Sabah has ‘the best Malaysians’, tourism minister tells visiting Chinese

AFP pic

PETALING JAYA: Sabah is leveraging on the closer bilateral ties between Putrajaya and Beijing to boost tourist arrivals from China to the state.

State Tourism, Culture and Environment Minister Masidi Manjun said Sabah was likely to benefit more from the Chinese market than other Malaysian states.

“I like to say we are unique because we are ‘the best Malaysians’,” he was quoted as saying by the South China Morning Post (SCMP) today.

“We don’t have any problem with racial harmony, and a lot of the non-Chinese here speak Chinese.

“This gives a lot of confidence to the Chinese tourists because they feel they are at home… We speak the language but we don’t have the crowds or traffic jams and we have the cleanest air in Malaysia,” he added.

According to SCMP, Masidi was working to convince private investors and the federal government to pump more money into the state to capitalise on the Chinese tourism boom.

He said the single-terminal Kota Kinabalu International Airport, which saw some 7.9 million passengers last year, needed to have its capacity improved.

“This is something that we must tackle urgently or we will miss out on opportunities to build on our current success with the Chinese,” he was quoted as saying.

Sabah received more than 3.65 million China tourists in 2017, an increase of 430,000 or more than 14% compared with the year before.

The state’s tourism revenue during that period was estimated at about RM7.7 billion.

SCMP also quoted tourism consultant Gary Bowerman, an author of a book on Chinese tourists, as saying that air connectivity was “the critical factor” to drive growth in Chinese arrivals.

“Greater choice and frequency of flights is encouraging different types of travellers to visit – from package tourists to young adventurers, groups of friends to extended families and luxury travellers to business visitors, adding leisure time to their trips,” he was quoted as saying.

However, he added that there could be a downside to relying excessively on the Chinese.
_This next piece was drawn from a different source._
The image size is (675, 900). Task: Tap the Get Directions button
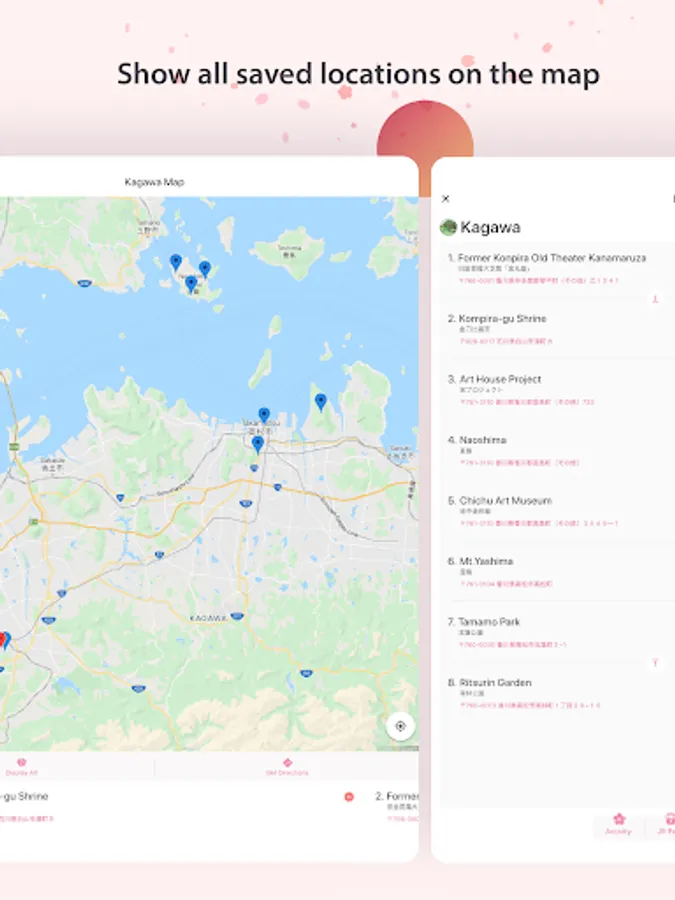point(287,767)
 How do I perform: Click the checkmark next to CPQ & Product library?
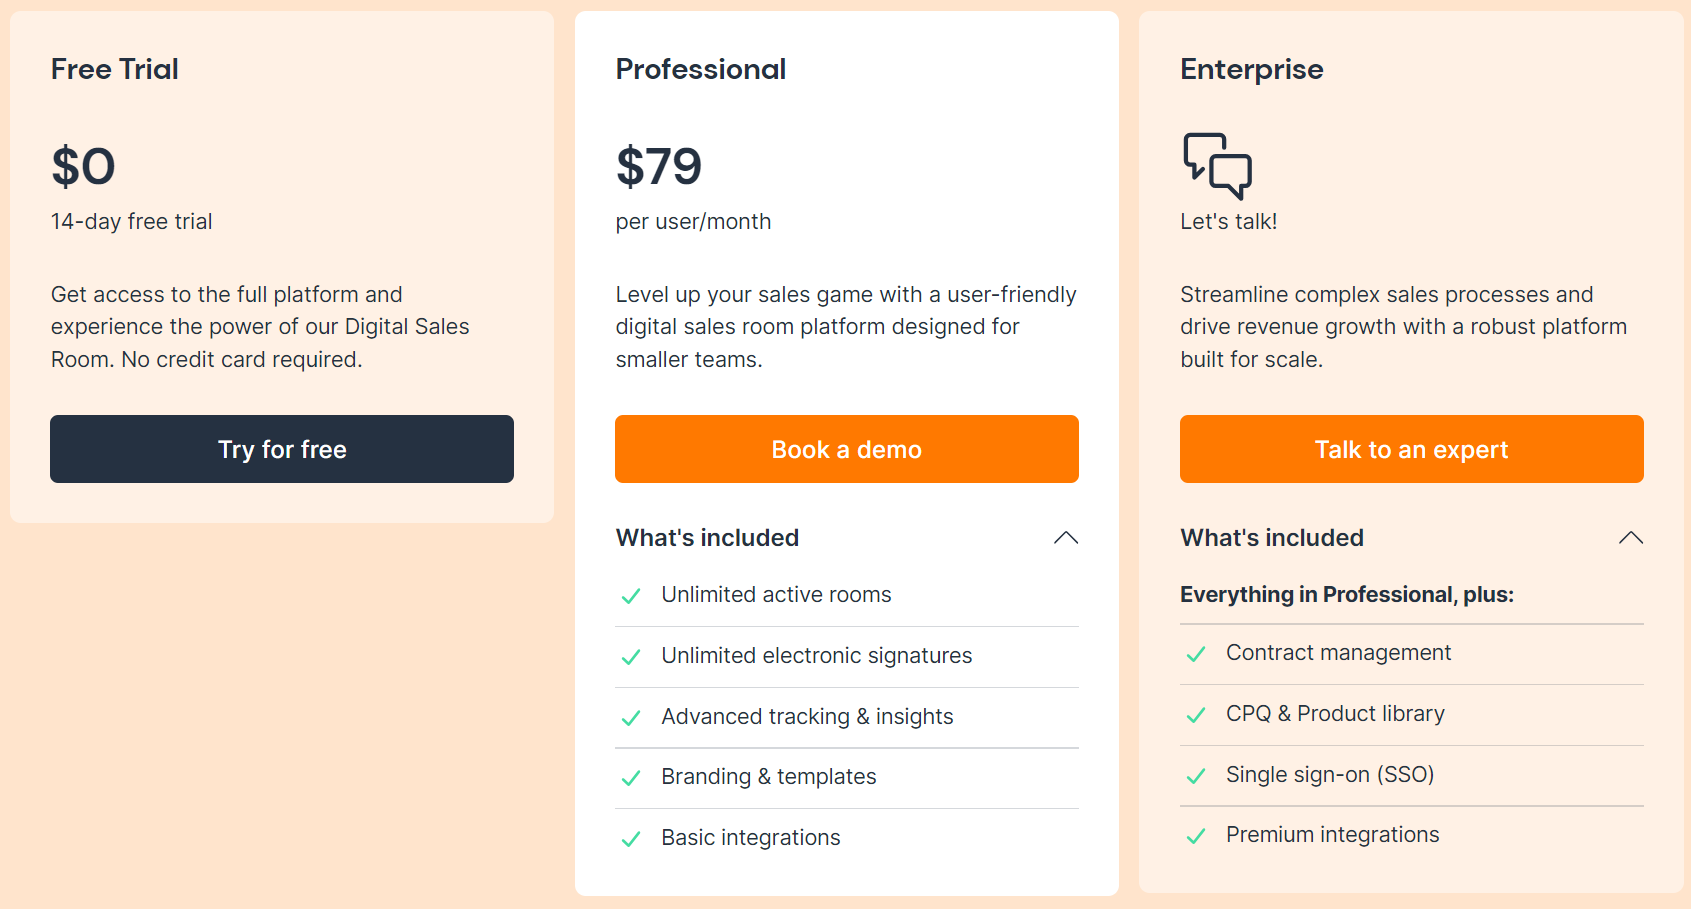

He pointed to South Korea’s tourism industry which had suffered “hugely damaging economic effect” after Chinese tourists stayed away following diplomatic tensions between Seoul and Beijing in 2016.

“The overlap of politics, economics and tourism must be considered by all destinations because China has integrated outbound tourism into its foreign policymaking and trade negotiations,” he was quoted as saying.